Using a dairy cow model to interpret in vivo individual data and to upscale results at herd level through in silico experiments
Résumé
Models are appropriate tools to help understanding the functioning of biological systems and many of them are used to forecast and do simulations. Precision farming has primarily been developed through the automation of data acquisition but interpretative tools to capitalize on this raw material are lacking. In this context, animal models can be used as translators of individual time series data on animal performance into phenotypic information providing quantification on variability and further useful benchmarks for decision support. In this study, we propose a fitting procedure on experimental data to synthesize records on individual cows and a demonstration of the use of this model-based interpretation to upscale results at herd level. We used a modified version of the GARUNS model of dairy cow lifetime performance proposed by Martin and Sauvant in 2010, and data from an experimental trial on extended lactation conducted at the Danish Cattle Research Centre in Aarhus University (Denmark, 2012-2015). The data concerned insemination and parturition times, diet energy and dry matter content, body weight, body condition score, dry matter intake, and milk yield and composition.
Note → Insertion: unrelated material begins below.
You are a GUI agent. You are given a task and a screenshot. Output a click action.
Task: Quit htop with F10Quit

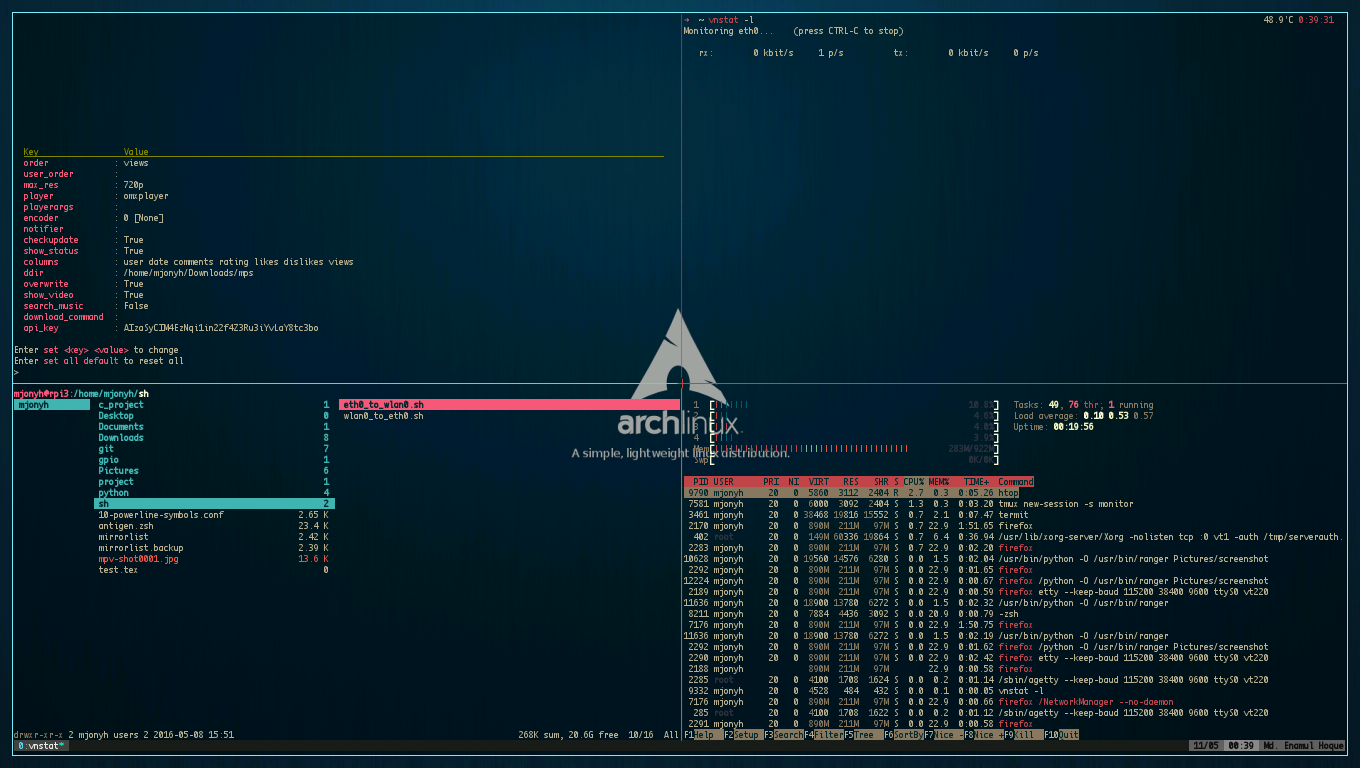coord(1063,735)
The model was fitted on individual cow data with a step-by-step fitting procedure. Each cow (n=40) was thus characterized by an adjusted version of the model with a specific set of 12 parameters. The variability of these parameters is then used to design and simulate a herd of individual virtual cows managed with different strategies for extended lactation. The present communication is intended to describe the model fitting procedure, to present the results of the fitting at animal level and the results of the in silico experiment at herd level, and to put into perspective the use of this method and more generally of model-based approaches as management tools in the context of precision farming.